7 Mayıs 2023 Pazar

Üçüncü Meşgalem

Emekli olup olmayacağımı sordu geçen gün bir yönetici.

Ne emekliliği? 65 yaş ve iki polis zoruyla, dedim.

*

Zaman zaman emeklisin değil mi diyorlar.

Hayır, hala çalışıyorum diyorum. 

Beni şaşırtan biraz da kendisi şaşırsın.

*

Çalışmayı düşünüyor musun hala diyen eksik olmuyor. 

Daha düşünmüyorum, şimdilik çalışıyorum. Emekli olup da ne yapacağım. Zira bir meşgalem yok diyorum.

Bulursun bir şey. Yok mu tarla, bağ diyor. Sanki alıverdi de olmaz dedim.

*

Geçen gün biri daha sordu ne zaman emekli olacağımı. 

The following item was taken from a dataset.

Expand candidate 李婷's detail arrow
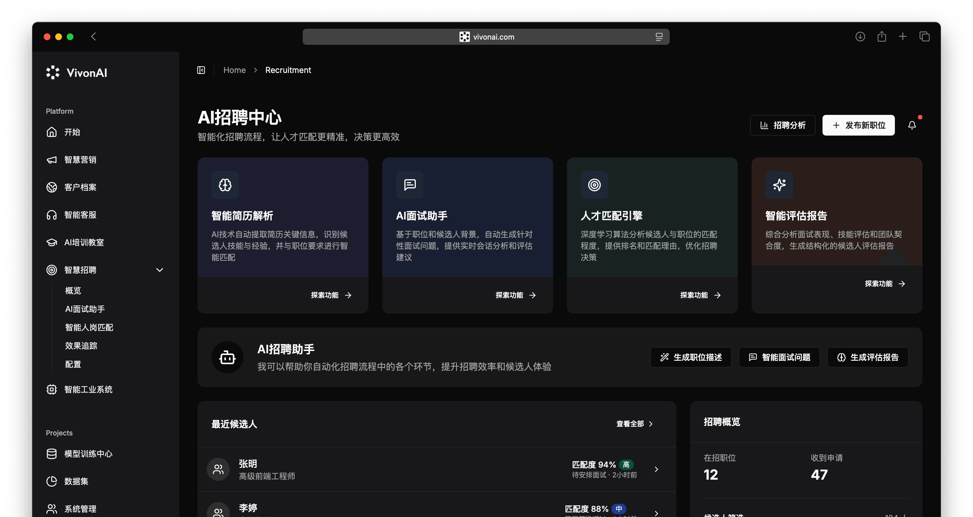Viewport: 973px width, 517px height. [656, 513]
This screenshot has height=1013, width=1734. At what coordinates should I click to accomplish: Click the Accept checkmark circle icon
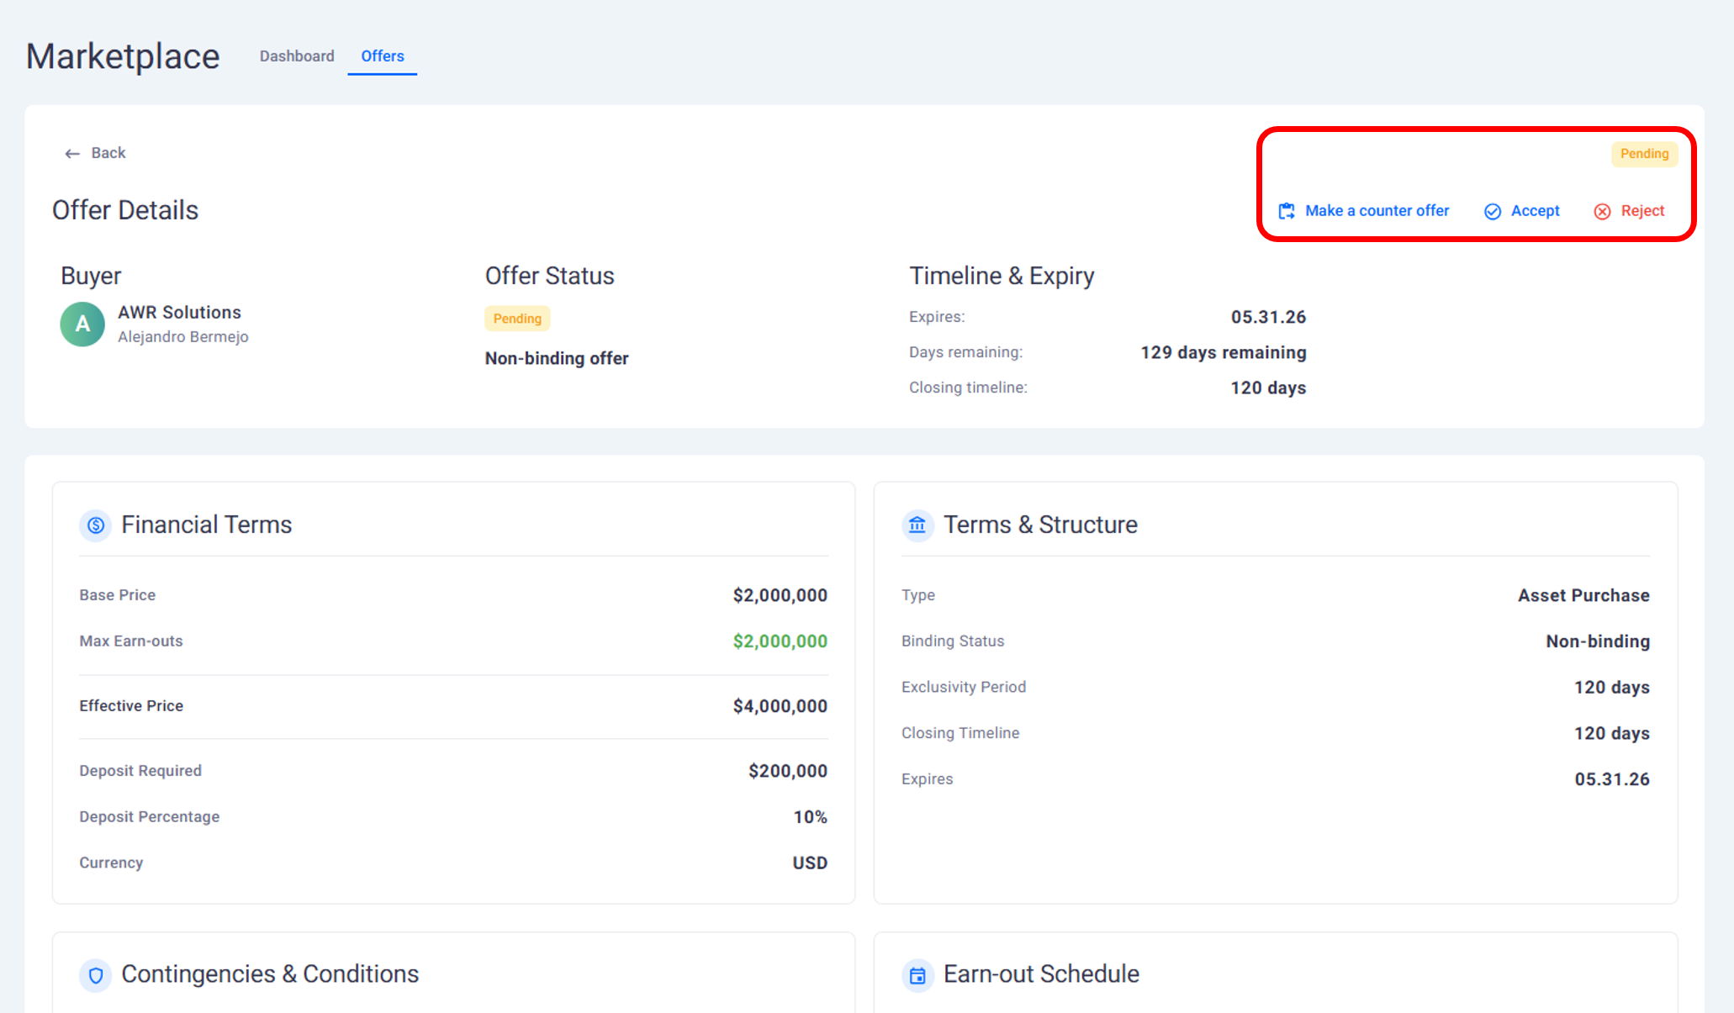click(x=1493, y=212)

Emekli olayım olmaya da ne iş yapacağım dedim. 

Ayıp oluyor ama senin işin var zaten dedi. 

Ne işi dedim. 

Yürüyüş yapıyorsun boşluk buldukça. Bol bol yürürsün. Bir de zaten yazıyorsun durmadan. Daha ne iş ararsın? Akşam birden olur dedi.

Ben de emeklilikte sonra iş verecek diye sevinmiştim.

*

Birbirini tanımamasına rağmen her gördüğüm çalışıp çalışmadığımı soruyor.

İlk zamanlarda beni düşünüyorlar diye düşündüm. Eksik olmasınlar dedim. 

Sonra düşündüm ki bu millet beni düşünmede bu kadar iyi olamaz. Bu biraz fazla. Var bunun altında bir şey dedim. 

Anladım ki eğitim ve öğretimin kurtuluşu benim emekli olmamda.

*

Tansiyon kontrolü için bazen eczaneye bazen de hastaneye gidiyordum. Gittiğim yere ikinci gidişimde bir mahcubiyet hissediyorum.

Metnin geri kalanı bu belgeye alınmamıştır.